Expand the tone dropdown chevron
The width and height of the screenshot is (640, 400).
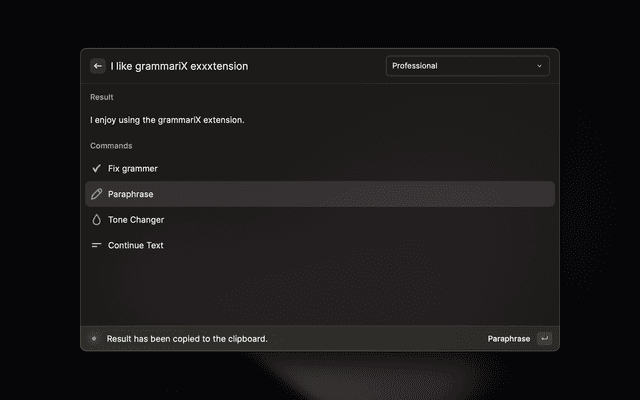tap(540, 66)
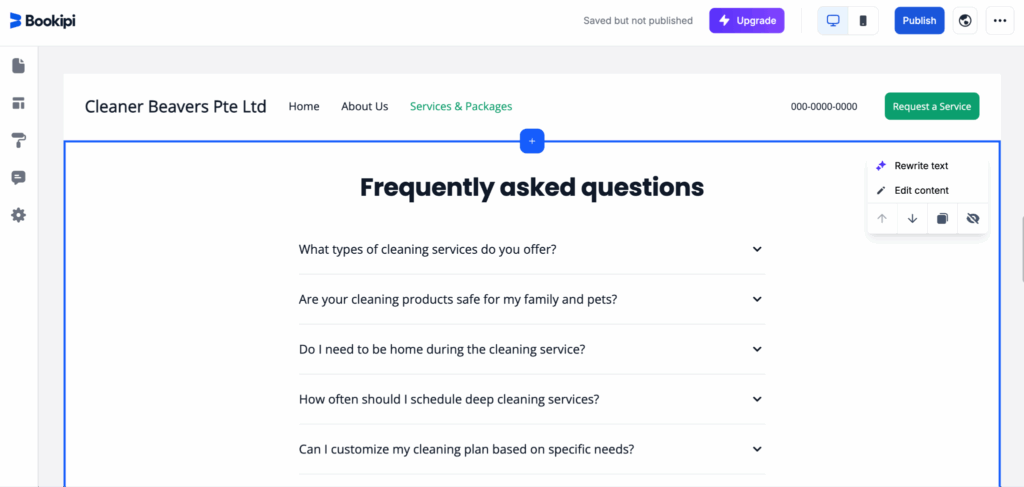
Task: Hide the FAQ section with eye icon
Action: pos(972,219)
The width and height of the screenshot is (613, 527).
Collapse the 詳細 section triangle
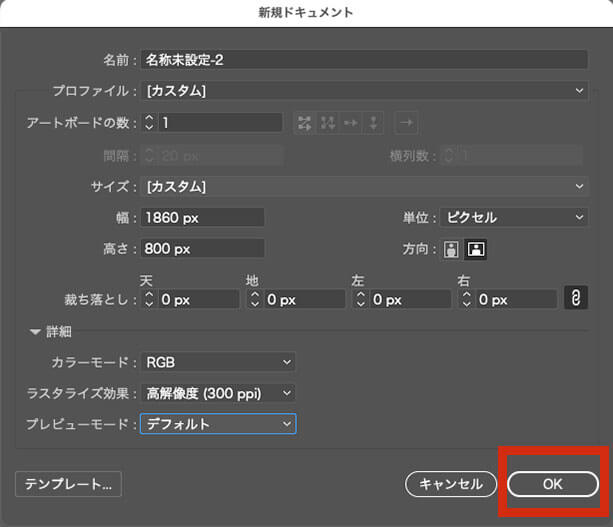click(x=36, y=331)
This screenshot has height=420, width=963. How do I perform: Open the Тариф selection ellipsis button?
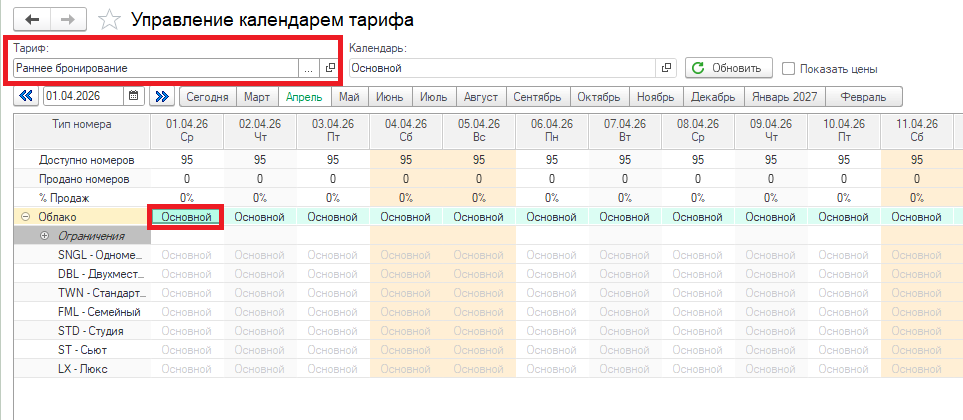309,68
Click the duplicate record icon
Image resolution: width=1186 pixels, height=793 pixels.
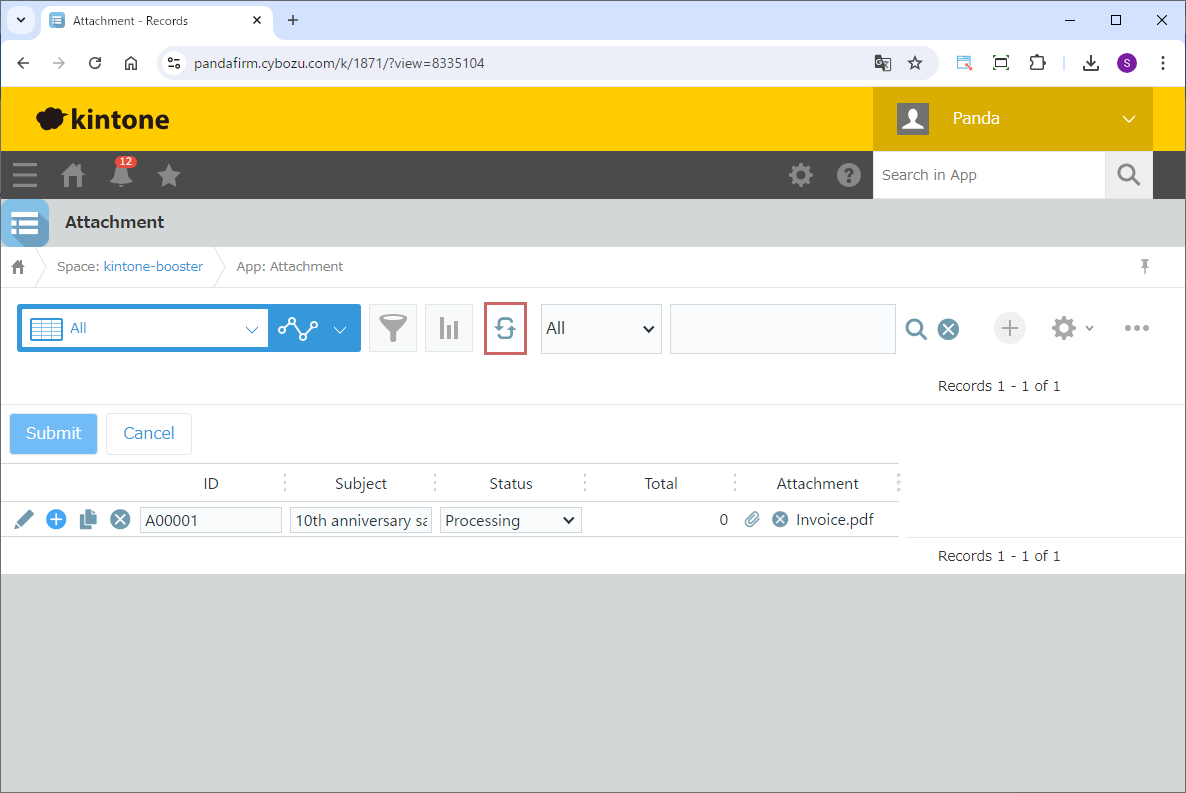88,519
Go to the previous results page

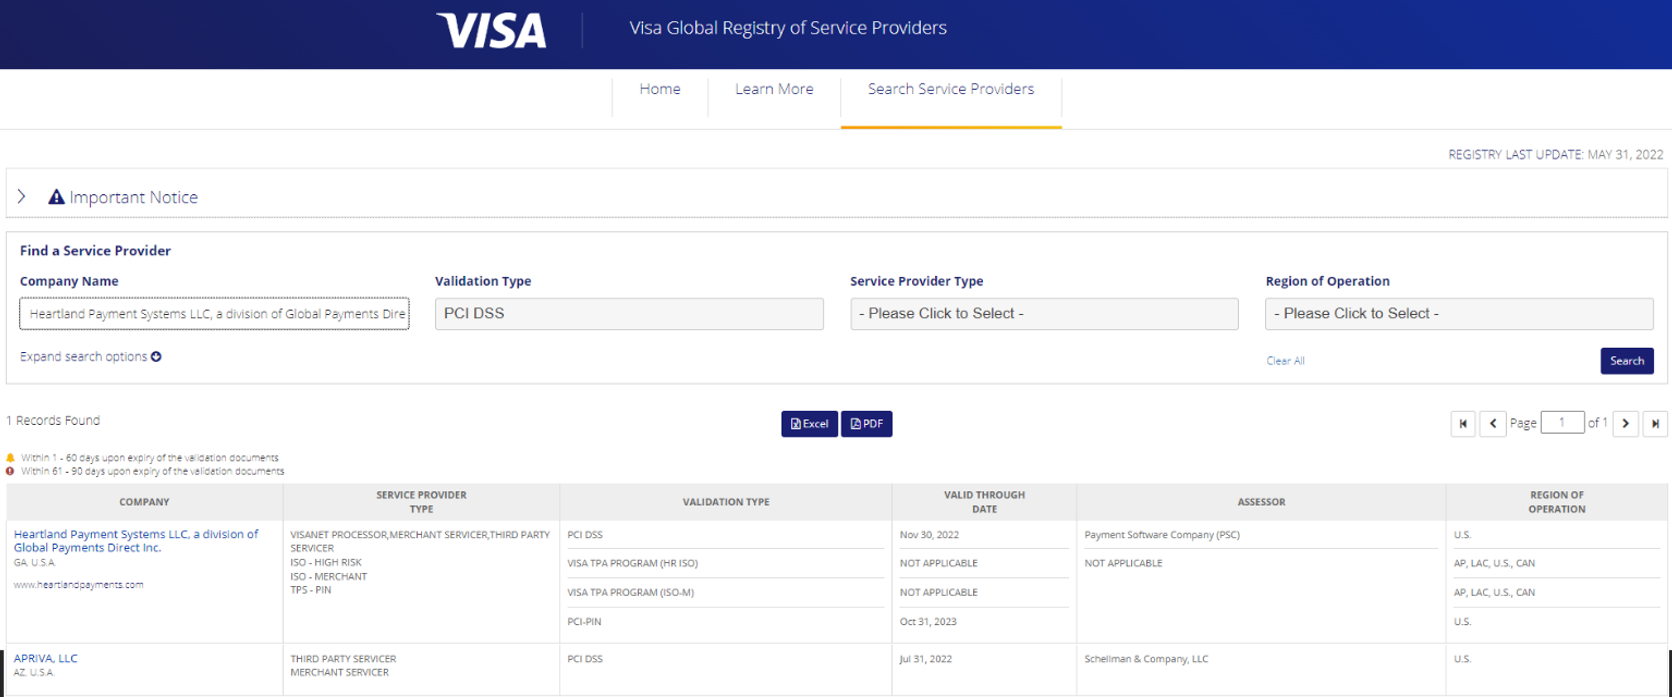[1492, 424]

...

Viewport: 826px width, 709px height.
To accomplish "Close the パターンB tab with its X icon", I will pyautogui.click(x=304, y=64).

---

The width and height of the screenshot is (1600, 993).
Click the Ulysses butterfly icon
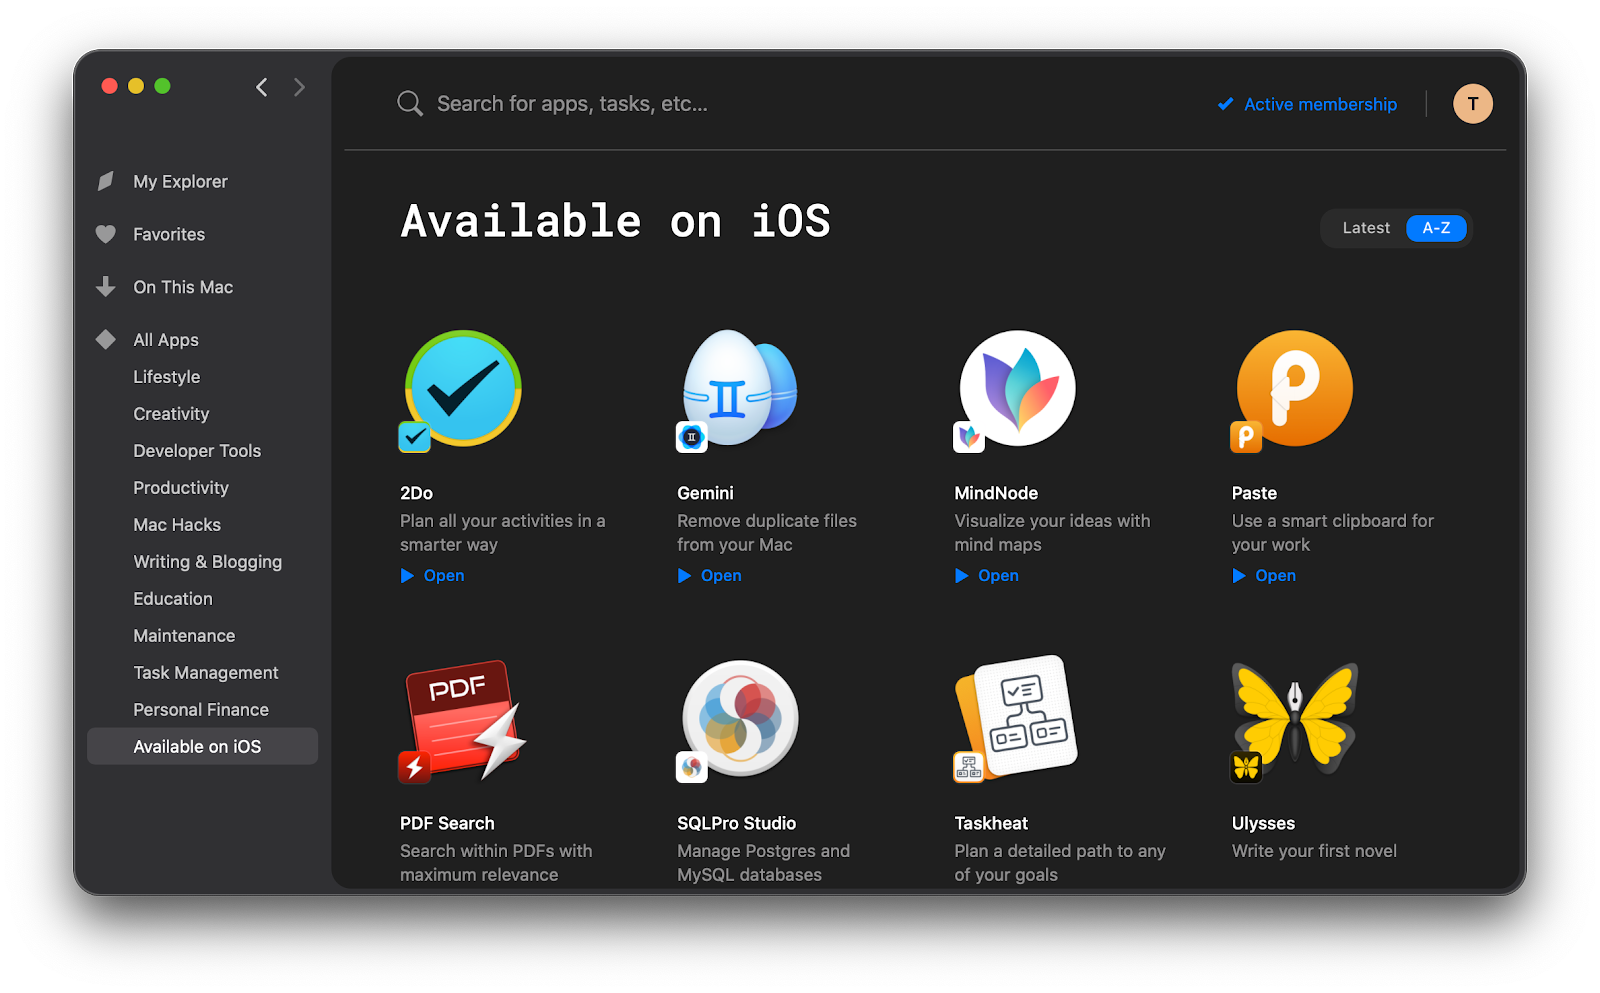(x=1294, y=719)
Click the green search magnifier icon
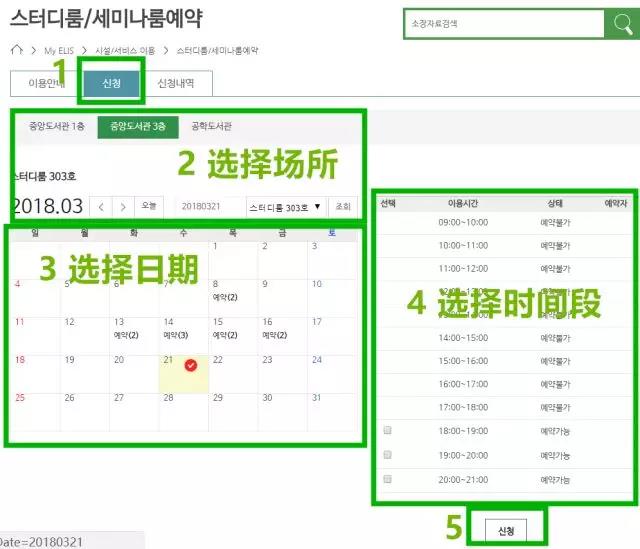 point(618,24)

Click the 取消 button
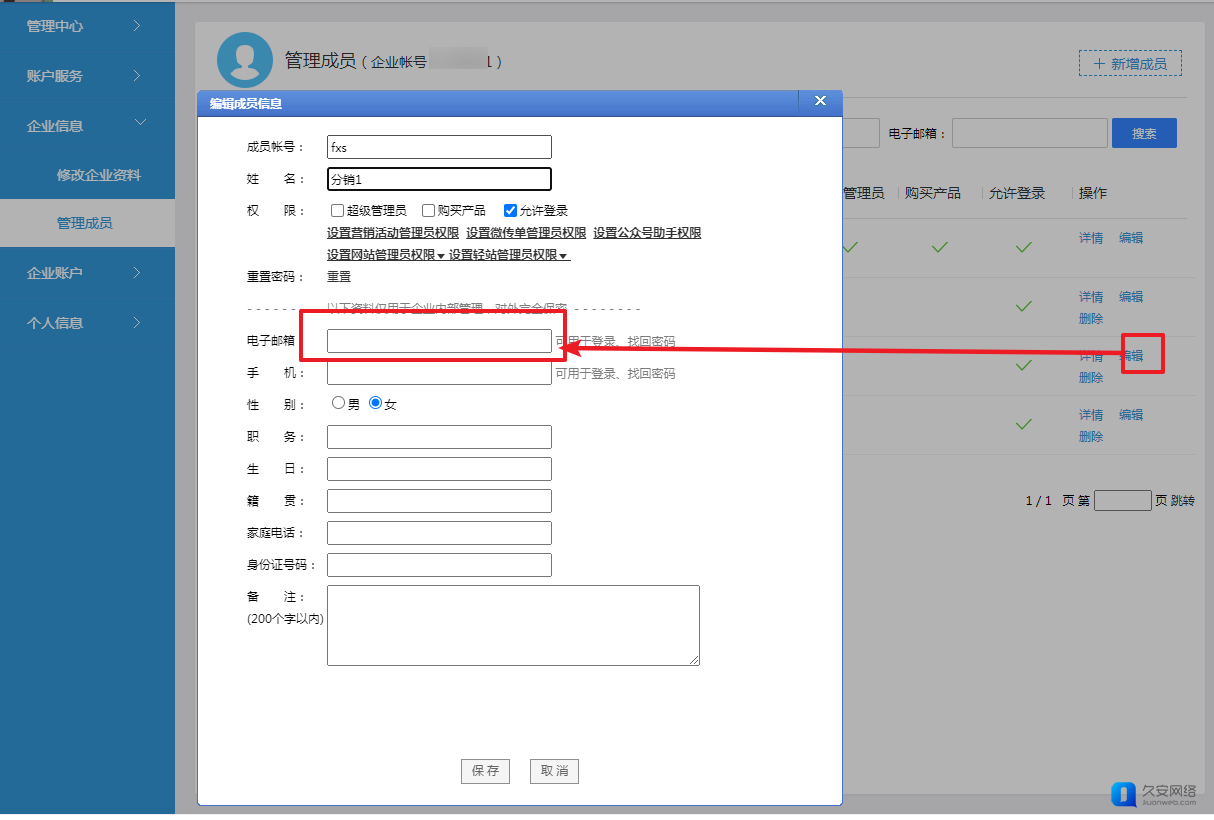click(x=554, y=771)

What is expected: Here the job is to copy the stretch of records from the line containing "The width and height of the screenshot is (613, 527)." through the line containing "Click the duplicate record icon", word for word. Leave every picture out.

Exercise output:
The width and height of the screenshot is (613, 527).
Collapse the 詳細 section triangle
click(x=36, y=331)
This screenshot has height=420, width=963. How do I perform: Open the Тариф selection ellipsis button?
309,68
Click the duplicate record icon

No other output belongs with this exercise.